Even if there is no clear correlation among setups that the PCA could use, I decided to do a PCA to see what comes out of it. In the table below one can see the PCA loadings from the 4 different setup. We see that the PC1 uses a positive correlation of Joystick,Ymazes and yellow T-maze. PC2 a negative correlation of red T-maze and Joystick and positive Y-mazes and yellow T-mazes. After all there is not much to say about this, I think.

This scree plot without any clear elbow gives me the impression that there is not much information here.

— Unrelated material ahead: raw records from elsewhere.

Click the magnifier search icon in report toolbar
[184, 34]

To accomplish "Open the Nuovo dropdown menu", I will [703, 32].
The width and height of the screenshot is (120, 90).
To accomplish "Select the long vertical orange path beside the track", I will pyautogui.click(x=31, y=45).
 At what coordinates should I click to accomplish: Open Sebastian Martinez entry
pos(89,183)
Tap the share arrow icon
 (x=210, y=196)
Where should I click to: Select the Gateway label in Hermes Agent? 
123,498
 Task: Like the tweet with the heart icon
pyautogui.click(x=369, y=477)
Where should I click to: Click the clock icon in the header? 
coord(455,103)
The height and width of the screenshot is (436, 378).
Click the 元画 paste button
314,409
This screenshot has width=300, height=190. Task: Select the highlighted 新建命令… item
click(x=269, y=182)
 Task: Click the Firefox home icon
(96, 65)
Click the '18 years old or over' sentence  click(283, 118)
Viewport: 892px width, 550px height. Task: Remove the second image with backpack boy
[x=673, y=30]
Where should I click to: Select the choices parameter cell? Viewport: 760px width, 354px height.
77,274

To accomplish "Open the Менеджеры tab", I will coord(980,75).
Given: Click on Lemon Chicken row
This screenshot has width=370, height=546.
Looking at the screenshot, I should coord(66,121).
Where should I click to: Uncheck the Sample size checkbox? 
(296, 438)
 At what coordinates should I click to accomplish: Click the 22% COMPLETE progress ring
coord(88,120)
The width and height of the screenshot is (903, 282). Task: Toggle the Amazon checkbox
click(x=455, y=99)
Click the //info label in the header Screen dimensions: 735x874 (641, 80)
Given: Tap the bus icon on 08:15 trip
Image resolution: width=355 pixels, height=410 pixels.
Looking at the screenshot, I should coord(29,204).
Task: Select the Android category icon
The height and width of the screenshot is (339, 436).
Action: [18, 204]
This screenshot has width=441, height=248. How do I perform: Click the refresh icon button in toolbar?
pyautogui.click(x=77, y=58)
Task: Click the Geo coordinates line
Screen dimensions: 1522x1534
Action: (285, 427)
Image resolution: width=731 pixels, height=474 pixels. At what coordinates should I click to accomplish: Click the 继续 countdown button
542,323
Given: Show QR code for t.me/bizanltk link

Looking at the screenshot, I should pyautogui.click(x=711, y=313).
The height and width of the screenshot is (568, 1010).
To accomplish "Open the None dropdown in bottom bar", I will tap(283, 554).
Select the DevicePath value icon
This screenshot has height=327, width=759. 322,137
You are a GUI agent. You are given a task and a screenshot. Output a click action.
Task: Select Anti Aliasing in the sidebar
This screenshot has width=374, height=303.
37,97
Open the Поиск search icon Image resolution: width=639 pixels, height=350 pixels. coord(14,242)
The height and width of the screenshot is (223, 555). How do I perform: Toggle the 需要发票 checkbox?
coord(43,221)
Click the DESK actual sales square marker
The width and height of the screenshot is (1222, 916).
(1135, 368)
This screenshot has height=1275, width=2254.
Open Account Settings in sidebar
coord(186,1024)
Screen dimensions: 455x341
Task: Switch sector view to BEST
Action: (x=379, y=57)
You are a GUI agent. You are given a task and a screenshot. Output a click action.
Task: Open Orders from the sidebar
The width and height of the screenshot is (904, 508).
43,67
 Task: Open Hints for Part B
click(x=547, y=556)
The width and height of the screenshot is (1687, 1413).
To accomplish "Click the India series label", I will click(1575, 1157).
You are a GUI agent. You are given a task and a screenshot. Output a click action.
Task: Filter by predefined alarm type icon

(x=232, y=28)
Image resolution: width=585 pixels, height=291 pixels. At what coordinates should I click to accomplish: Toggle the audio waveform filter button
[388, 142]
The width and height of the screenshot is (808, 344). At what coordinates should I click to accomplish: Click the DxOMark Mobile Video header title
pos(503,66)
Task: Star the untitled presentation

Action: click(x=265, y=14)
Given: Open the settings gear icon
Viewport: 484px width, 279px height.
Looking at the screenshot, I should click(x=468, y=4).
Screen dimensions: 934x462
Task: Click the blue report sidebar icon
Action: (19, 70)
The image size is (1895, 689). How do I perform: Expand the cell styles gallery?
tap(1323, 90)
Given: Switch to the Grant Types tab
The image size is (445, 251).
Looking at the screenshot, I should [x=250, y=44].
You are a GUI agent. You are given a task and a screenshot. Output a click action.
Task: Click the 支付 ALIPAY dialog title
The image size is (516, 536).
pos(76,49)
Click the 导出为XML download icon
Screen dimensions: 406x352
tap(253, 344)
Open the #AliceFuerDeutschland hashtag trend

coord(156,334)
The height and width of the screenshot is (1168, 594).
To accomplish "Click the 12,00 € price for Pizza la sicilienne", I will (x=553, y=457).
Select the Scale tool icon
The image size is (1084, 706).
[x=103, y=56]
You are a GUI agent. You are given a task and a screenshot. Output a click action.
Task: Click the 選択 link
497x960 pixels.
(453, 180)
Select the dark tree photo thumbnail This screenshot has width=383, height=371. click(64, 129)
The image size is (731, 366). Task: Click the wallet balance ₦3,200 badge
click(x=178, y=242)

This is how the table of “discrete phenotypes” looks like. The first column is positive scores and the second is negative scores. That means that we are looking for lines that have 4´s. This means that it has 4 negative/positive scores (Joystick, Ymazes, Tmaze red and yellow). In this case TH-G1 and TH-D1 have 4 positive scores (HL9 and TH-C1 have 3). TH-D’ have 4 negative scores (MB025B has 3). Unfortunately not all lines were tested in all setups so we might miss some interesting lines.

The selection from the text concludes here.